In Helsinki region the supply of small dwelling are shooting up as well, as many unsold flat are coming later in 2009, and in 2010.
At the same time, the number of student in Helsinki region is declining and should the trend be confirmed next year it will certainly put further pressure on rent.
In addition, unemployment especially for the young will deteriorate further thus the internal migration toward the Helsinki region from different region should slow drastically (this point could be checked later on based on data from Statistics Finland)
On the Magical Visible Hand of the Government:
"The supplementary budget presented by the Government to Parliament includes measures that will stimulate construction.
In 2009 and 2010, loans granted for the construction of rental flats will be supported with an interest subsidy and a deficiency guarantee.
In addition, subsidies will be granted for redevelopment projects on residential buildings initiated between the start of February and end of December 2009"
On the one hand the government want to put a cap on unemployment figures by stimulating construction on the rental market but on the other hand the risk to put even more pressure on the rental market (since the supply will increase) will increase further.
C- A Technical Analysis: The tennis ball and the dolphin
I cannot produce an article about statistics without providing my own infamous technical analysis.
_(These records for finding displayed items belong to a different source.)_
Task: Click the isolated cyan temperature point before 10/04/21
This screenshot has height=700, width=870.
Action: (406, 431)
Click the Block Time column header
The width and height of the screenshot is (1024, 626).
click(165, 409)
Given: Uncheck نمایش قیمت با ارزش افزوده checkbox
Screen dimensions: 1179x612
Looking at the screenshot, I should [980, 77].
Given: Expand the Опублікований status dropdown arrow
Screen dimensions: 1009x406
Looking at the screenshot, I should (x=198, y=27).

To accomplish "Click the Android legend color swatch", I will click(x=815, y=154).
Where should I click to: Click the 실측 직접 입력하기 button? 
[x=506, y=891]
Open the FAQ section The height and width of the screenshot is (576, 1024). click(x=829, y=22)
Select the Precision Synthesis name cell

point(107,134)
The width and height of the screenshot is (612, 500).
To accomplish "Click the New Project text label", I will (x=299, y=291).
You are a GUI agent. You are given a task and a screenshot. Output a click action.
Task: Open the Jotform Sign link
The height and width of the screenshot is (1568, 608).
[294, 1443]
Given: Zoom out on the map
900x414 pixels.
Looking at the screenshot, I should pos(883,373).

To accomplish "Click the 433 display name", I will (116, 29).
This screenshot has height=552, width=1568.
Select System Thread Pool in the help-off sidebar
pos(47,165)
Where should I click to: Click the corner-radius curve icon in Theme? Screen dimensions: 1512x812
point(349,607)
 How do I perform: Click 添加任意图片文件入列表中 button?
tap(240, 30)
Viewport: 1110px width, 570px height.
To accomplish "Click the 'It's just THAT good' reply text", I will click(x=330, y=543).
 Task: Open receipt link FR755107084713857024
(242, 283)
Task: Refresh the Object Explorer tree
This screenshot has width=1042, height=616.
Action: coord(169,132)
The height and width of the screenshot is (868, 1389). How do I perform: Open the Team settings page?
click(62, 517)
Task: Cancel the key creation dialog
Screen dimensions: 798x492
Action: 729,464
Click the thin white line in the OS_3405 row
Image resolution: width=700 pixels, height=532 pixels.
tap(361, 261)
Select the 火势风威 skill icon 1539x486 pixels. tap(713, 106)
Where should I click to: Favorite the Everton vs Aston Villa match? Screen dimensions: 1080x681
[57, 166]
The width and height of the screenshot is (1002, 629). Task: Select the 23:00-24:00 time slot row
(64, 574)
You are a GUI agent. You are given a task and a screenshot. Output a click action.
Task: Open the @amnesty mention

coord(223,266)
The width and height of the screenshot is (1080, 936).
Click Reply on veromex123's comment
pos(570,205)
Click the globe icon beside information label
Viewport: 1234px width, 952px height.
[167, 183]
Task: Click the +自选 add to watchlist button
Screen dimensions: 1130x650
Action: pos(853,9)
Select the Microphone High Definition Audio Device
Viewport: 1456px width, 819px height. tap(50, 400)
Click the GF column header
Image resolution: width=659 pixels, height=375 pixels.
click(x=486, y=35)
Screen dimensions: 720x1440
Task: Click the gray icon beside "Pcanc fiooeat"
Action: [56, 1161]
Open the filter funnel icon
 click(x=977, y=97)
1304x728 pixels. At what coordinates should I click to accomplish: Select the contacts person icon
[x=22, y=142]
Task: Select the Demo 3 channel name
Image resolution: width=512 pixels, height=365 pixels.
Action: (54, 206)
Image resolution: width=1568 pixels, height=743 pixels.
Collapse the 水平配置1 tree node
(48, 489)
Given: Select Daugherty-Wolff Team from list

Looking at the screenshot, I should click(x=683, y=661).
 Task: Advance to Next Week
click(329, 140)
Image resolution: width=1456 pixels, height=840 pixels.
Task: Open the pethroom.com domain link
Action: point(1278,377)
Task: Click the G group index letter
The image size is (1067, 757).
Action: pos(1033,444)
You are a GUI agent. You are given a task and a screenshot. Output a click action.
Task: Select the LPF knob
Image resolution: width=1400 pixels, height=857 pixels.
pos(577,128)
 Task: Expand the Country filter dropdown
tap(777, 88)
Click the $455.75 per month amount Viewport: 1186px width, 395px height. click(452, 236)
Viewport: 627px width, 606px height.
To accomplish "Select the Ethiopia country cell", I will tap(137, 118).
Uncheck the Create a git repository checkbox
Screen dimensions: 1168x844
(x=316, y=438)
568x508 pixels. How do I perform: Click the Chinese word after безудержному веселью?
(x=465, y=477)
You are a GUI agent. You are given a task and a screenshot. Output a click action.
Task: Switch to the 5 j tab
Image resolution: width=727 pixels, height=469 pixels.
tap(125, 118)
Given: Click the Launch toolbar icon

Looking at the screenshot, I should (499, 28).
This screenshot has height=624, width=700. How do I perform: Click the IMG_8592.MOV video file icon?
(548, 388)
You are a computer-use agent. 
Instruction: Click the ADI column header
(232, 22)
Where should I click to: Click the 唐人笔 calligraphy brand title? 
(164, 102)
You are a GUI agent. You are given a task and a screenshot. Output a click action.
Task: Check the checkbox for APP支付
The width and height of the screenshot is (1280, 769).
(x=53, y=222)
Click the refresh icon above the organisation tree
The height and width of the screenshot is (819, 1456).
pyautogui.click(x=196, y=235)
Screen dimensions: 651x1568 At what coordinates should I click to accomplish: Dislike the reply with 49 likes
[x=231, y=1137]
So let's try to figure out what is the equilibrium of the market but first let's imagine a tennis ball falling in the middle of one the millions lake in Finland. What would happen?
1-First the tennis ball cannot stay up in the air...'cause law of gravitation.
2-So the ball fall and hit the surface of the lake. The Kinetic energy or the energy of motion will push it through the surface.
3-Once inside the lake the ball will emerge up...the Archimedes law will be in action.
4-the ball will finally stabilise at the surface until another force push it up (a pike or a dolphin from the lake?)